Banyaknya aktivitas masyarakat di kawasan resapan air, menjadi catatan penting bagi Pemerintah untuk menertibkannya.
Mengingat ‘tragedi’ yang terjadi pada Waduk Baloi ini, kiranya jangan sampai dialami oleh waduk lainnya.
Sejak dibangun pada tahun 1977 oleh Otorita Batam, Waduk Baloi memiliki kapasitas sebanyak 30 liter per detik dan melayani pelanggan ATB di kawasan Pelita, Jodoh, Nagoya dan sekitarnya.
Namun, waduk ini akhirnya ditutup pengoperasinya akibat kondisi air baku yang sudah tidak ekonomis untuk diolah menjadi air bersih dan berubah menjadi Septic Tank massal yang berasal dari rumah liar dan banyak ditumbuhi enceng gondok.
Ironisnya kondisi tersebut juga sudah mulai dialami oleh beberapa waduk lainnya yang dimiliki oleh BP Batam.
Selain oleh limbah rumah tangga, alih fungsi lahan sekitar waduk untuk perumahan juga menjadi penyebab menurunnya kapasitas waduk.
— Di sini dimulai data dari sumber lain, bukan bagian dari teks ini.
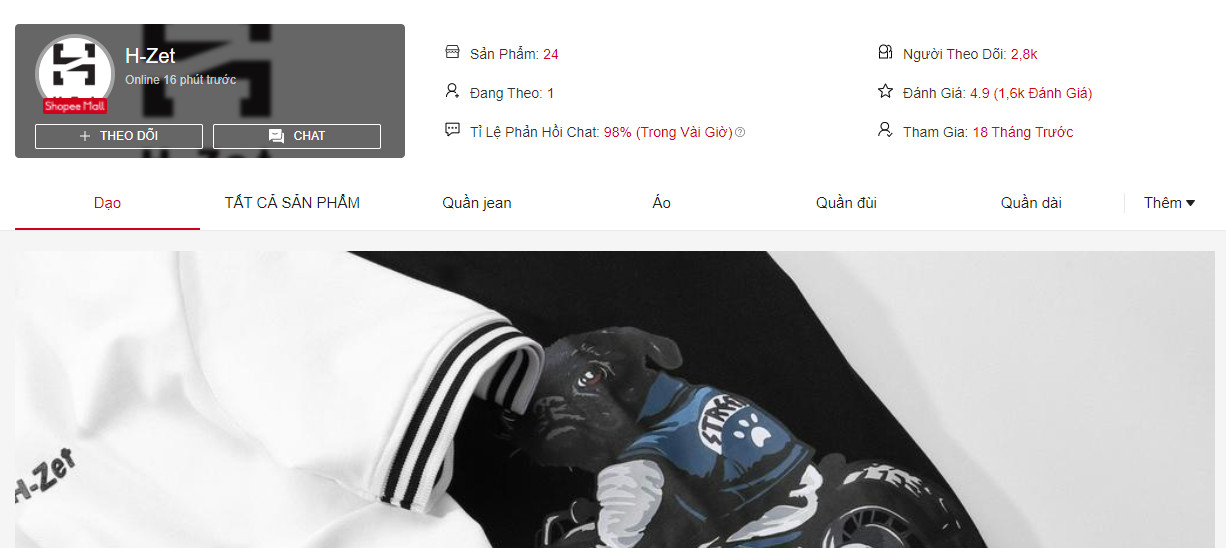Viewport: 1226px width, 548px height.
Task: Open the Quần dài category tab
Action: pyautogui.click(x=1031, y=203)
President Director ATB, Ir Benny Andrianto MM pernah mengingatkan bahwa ATB tidak dapat melakukan pengembangan bila tidak ada penambahan air baku.
Dan sehebat-hebatnya ATB dalam mengelola air, tidak akan bertahan tanpa adanya air baku.
Oleh karena itu, sebuah tantangan yang sangat besar bakal dialami Batam dalam hal ketersediaan air bersih. Dan semuanya kembali kepada Pemerintah.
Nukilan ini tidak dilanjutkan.